- _Tasks to carry out_
- a) For each statement below, say whether it agrees with the article on Vancouver as a life sciences hub. Answer yes or no, and quote the exact words from the article that decide it.
(i) AbCellera is the fastest-growing life sciences company in Canada.
(ii) The report draws on an analysis of more than 30 years of economic data.
(iii) Metro Vancouver had more biotech and pharmaceutical companies than Toronto.
- b) Transcribe the article on Vancouver as a life sciences hub from "The report features" up to and including "reading the report.".

Nine notes: Vancouver as life sciences hub
A new report from Invest Vancouver contextualizes the thriving sector while exploring the ways it can grow.
If you ask Invest Vancouver, the hottest fashion piece of spring 2023 is the lab coat. A new report from the organization — Life Sciences in Metro Vancouver: Shaping a Globally Prominent R&D Hub — highlights the many ways our region's life sciences industry is attracting global attention, and identifies key recommendations to encourage its growth.
As we told you last week, Metro Vancouver's vibrant life sciences industry has made a number of major contributions to public health in recent years, including developing crucial COVID-19 vaccine technology, advancing cancer treatment, and delivering antibody-based medicines for diseases such as COVID-19 and cancer. The fastest-growing life sciences company in Canada, AbCellera, calls our backyard home and is even growing its local footprint.
The report features findings from comprehensive interviews with firms and an analysis of over 20 years of economic data. Invest Vancouver’s approach provides an extensive and current understanding of the region as a life sciences hub, as well as what’s coming next in the local sector. Here are nine things we’re mulling over after reading the report.
Noisy neighbours: To contextualize the scale of the local industry, Invest Vancouver compared the number of life sciences companies in Metro Vancouver with Greater Toronto and Greater Montreal, in addition to six American cities. These rankings are based on firm counts in 2021 and represent the type of comparisons considered by firms in the initial stages of a location search. While Vancouver was the top Canadian city for R&D firms, it trailed Toronto’s count in biotech and pharmaceutical companies and medical devices companies.

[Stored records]
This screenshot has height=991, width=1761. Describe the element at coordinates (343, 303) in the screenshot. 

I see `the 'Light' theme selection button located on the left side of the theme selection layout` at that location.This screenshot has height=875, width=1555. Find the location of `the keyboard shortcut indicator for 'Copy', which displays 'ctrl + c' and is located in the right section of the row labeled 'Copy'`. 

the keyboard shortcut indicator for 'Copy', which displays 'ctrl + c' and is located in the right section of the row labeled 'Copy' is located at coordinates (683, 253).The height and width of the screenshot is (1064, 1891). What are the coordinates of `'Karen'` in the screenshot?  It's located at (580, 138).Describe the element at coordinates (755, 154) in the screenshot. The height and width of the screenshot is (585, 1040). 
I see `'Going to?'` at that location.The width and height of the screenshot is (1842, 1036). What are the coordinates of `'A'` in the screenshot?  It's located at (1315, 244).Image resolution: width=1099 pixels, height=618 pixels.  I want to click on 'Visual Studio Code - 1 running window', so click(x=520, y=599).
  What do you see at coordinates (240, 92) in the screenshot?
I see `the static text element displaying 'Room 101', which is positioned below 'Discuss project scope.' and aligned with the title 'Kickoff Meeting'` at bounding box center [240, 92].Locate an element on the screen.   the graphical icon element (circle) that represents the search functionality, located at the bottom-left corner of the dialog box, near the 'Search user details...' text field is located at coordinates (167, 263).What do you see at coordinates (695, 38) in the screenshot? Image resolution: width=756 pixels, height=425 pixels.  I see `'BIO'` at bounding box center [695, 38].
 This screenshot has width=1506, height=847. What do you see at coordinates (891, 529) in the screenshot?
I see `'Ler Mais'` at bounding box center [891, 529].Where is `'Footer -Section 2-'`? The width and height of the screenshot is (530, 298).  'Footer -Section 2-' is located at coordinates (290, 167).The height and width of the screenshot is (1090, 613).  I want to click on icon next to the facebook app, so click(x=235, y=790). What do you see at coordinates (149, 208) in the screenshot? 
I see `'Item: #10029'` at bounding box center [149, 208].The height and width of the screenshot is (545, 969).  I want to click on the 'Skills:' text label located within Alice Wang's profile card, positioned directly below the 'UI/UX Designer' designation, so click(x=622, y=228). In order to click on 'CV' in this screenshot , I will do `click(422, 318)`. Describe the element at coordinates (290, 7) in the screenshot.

- _Responses to the tasks_
- a)
(i) Yes: "The fastest-growing life sciences company in Canada, AbCellera, calls our backyard home"
(ii) No: "an analysis of over 20 years of economic data"
(iii) No: "it trailed Toronto’s count in biotech and pharmaceutical companies and medical devices companies"

- b)
The report features findings from comprehensive interviews with firms and an analysis of over 20 years of economic data. Invest Vancouver’s approach provides an extensive and current understanding of the region as a life sciences hub, as well as what’s coming next in the local sector. Here are nine things we’re mulling over after reading the report.